GCP buckets use a flat storage model, meaning objects aren’t stored in real folders. However, you can organize objects by using structured names with separators (such as logs/2024/event.json), which creates a folder‑like view in the console and tools. This naming approach helps manage large datasets by mimicking a hierarchical namespace, even though the underlying storage remains flat.
Final thoughts
Buckets in GCP are fundamental containers for storing data in the cloud. Every object you upload, whether it’s a file, backup, or log, is stored inside a bucket. While buckets may appear similar to folders in a file system, they use a flat object storage model and do not support traditional directory hierarchies.
Buckets can be deleted when empty, unless restricted by retention policies.

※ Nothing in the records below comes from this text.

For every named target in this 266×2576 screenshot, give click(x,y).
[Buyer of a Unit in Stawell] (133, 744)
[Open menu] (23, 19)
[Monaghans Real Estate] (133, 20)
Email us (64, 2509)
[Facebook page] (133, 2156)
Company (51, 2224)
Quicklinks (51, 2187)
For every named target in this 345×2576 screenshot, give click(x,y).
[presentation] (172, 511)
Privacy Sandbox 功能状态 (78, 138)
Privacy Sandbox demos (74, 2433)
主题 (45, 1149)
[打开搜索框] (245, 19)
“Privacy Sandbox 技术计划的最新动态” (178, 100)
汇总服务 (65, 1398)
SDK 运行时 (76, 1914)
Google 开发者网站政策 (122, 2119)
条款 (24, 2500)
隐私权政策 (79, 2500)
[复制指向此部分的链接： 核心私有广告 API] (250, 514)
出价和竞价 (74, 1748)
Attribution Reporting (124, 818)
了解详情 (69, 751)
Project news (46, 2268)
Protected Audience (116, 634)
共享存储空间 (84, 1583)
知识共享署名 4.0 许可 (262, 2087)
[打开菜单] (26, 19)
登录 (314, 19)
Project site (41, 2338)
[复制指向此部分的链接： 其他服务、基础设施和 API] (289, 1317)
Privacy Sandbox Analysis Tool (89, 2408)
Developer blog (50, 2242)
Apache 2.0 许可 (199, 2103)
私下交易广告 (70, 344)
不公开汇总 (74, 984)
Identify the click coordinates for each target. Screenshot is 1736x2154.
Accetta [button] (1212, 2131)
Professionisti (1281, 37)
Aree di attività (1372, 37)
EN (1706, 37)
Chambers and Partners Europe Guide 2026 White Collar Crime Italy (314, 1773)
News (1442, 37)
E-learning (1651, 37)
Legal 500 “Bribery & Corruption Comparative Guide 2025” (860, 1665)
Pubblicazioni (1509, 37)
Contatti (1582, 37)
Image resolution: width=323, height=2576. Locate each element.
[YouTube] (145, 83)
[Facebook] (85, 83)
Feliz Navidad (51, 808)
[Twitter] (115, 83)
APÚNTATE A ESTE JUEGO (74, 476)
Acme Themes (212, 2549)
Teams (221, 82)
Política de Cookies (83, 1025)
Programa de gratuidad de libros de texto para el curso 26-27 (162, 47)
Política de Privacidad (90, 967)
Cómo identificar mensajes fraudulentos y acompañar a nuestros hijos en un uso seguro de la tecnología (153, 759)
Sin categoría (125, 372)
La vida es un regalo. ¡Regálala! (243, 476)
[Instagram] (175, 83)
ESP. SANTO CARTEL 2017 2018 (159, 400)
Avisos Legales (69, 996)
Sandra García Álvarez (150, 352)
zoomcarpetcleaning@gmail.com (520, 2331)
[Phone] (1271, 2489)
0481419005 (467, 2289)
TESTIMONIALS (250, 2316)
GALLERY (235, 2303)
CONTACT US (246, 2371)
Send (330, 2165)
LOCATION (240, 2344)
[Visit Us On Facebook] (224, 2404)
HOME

Despite some structural differences from file systems, they remain essential for organizing data, managing access, and enforcing lifecycle and security controls in Google Cloud Storage.
FAQs
What’s the difference between a GCP bucket and a regular folder?
A GCP bucket isn’t exactly like a folder, it’s a high-level container for objects, not a file directory. While folders organize files within a computer, buckets are designed for scalability and remote access, often holding millions of files with different permissions and rules.
How should I choose a storage class when creating a bucket?
Your storage class depends on how frequently you need to access the data. Standard is for active data, Nearline and Coldline are for less frequent access, and Archive is for long-term storage. Choosing the right class impacts both cost and performance.
What happens if I delete all files in a bucket, can I delete the bucket itself?
Even with all files removed, some settings or access configurations might prevent deletion. Also, buckets with retention policies or active links may not be deletable right away. Double-check access control and lifecycle rules before trying to remove the bucket.
Can I make my GCP bucket completely private?
Yes. You can enforce public access prevention and set fine-grained or uniform access control to allow only authorized users or service accounts to access the contents.
What types of files can I store in a GCP bucket?
Object storage in GCP is format-agnostic, you can store photos, videos, documents, backups, logs, and structured data like JSON or XML. There’s no restriction on file type, only object size limits (5 TB per object).
How does data encryption work in GCP buckets?
By default, all data is encrypted at rest using Google-managed keys. You can also choose customer-managed or customer-supplied encryption keys during bucket setup if your security requirements need more control.